Task –
Reproduce the passage of the article on the Santiniketan drinking water project starting at "He said the" and ending at "people, he said.", with no changes to its wording.

━━━ Page excerpt

Population around Nobel laureate poet Rabindranath Tagore's Santiniketan will get the cheapest drinking water in the world at 50 paise per litre with the inauguration of an innovative project on Wednesday that converts contaminated pond water into pure drinking water, claimed an NGO.
The project, set-up by Sulabh International, was inaugurated at Mirzapur village in Bolpur sub-division of West Bengal's Birbhum district by the non-governmental organisation's Founder Bindeshwar Pathak.
With the area in and around Santiniketan badly affected due to the high prevalence of fluoride and other chemicals, the new project will help to ensure clean drinking water in the area at minimal cost, said Mr Pathak.
The project uses a technology developed by French organisation "Fountain 1001".
He said the plant will produce around ten thousand litres of pure drinking water in near future.
The plant treats accumulated rain water into bottled water that is available at Rs. 10 for a 20 litre pack among local people, he said.

━━━━━━
━━━ Material provided

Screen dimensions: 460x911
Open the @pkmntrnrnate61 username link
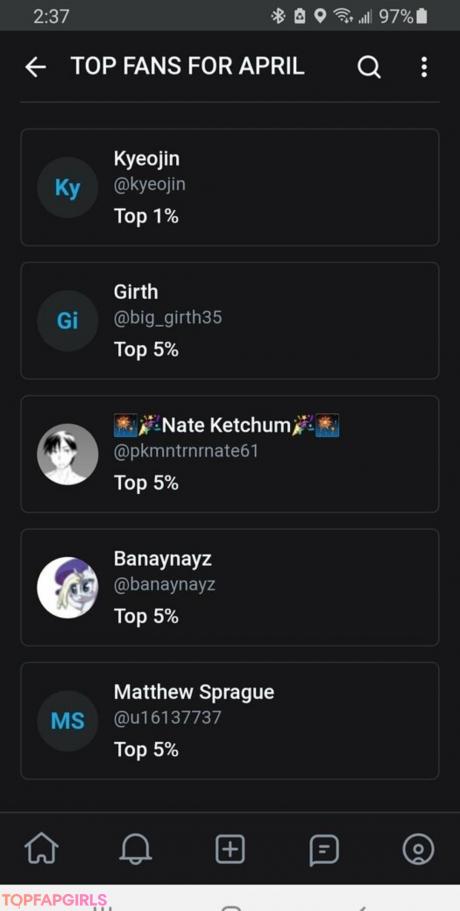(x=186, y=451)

━━━━━━
━━━ Material provided

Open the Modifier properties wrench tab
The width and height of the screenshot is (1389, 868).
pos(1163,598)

━━━━━━

Output for this exercise –
He said the plant will produce around ten thousand litres of pure drinking water in near future.
The plant treats accumulated rain water into bottled water that is available at Rs. 10 for a 20 litre pack among local people, he said.